Additional signals that would shift the assessment include the presence of active mint or freeze authorities. If mint authority remains with the deployer without clear operational justification, the risk of arbitrary supply inflation increases, which can dilute holders and undermine token value. Similarly, an active freeze authority can pause transfers on individual wallets, potentially used to enforce compliance or, conversely, to selectively lock out sellers. Observing upgradeable proxy patterns without multisig or timelock protections also heightens risk by enabling sudden contract logic changes. Conversely, verified renunciations of mint and freeze rights, transparent governance, and multisig controls would mitigate concerns and lower the scam score.
When combined with thin liquidity pools or low market capitalization, these structural risks can produce pronounced negative outcomes. For instance, cliff unlocks of large token allocations absorbed by shallow pools often trigger extended price declines rather than discrete drops, exacerbating losses for holders unable to exit.
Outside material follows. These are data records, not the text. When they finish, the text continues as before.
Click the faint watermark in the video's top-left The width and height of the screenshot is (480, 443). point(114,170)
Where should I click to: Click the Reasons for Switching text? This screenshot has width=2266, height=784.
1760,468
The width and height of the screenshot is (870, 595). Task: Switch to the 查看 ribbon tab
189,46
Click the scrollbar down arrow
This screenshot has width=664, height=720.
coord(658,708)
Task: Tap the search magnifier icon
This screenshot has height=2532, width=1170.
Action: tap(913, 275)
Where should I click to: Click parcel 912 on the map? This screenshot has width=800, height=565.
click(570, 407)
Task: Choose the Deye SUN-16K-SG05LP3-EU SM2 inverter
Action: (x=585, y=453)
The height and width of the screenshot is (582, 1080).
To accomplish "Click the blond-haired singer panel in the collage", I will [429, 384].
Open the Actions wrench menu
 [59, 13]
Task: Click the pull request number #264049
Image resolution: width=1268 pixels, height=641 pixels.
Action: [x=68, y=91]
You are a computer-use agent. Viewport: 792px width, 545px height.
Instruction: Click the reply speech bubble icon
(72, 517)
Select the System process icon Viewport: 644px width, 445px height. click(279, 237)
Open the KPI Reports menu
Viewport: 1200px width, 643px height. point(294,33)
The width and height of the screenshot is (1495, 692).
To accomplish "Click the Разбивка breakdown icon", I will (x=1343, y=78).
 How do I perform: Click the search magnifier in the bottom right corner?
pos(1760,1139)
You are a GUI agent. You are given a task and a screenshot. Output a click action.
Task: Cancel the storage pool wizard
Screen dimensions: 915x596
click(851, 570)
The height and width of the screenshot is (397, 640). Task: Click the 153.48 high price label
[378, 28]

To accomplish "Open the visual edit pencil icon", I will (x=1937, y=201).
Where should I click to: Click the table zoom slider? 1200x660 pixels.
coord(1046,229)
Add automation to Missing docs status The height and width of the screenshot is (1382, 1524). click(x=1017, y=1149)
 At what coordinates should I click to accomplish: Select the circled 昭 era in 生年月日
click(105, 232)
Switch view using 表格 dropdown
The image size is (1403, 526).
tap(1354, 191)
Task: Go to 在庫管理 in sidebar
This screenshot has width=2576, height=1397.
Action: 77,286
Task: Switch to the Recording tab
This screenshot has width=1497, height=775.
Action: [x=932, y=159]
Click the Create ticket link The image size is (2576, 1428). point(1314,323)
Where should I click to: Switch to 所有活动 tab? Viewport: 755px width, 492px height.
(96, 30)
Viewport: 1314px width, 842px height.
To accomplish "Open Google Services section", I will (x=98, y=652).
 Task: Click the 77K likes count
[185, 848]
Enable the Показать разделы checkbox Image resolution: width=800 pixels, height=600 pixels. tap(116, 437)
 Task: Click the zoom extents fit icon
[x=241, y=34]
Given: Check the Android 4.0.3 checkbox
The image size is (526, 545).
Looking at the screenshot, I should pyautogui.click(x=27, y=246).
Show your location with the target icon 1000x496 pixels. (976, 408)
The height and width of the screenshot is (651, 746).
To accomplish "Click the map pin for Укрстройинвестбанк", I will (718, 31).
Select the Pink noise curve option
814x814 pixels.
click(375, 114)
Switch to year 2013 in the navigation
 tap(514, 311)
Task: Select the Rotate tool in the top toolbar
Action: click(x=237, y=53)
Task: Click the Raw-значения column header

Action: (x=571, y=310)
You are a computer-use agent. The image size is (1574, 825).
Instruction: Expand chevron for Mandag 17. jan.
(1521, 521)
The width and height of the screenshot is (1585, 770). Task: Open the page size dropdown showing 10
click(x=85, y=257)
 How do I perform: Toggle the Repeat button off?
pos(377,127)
The presence of exit-blocking mechanisms like whitelist-only sales or blacklists can amplify this effect by preventing orderly sell-offs, effectively creating soft honeypots. However, in deeper pools with active market participation and transparent controls, the same contract features might pose less systemic risk. Thus, the realistic range of outcomes spans from manageable operational controls to severe liquidity traps, depending on the interplay of contract permissions and market conditions.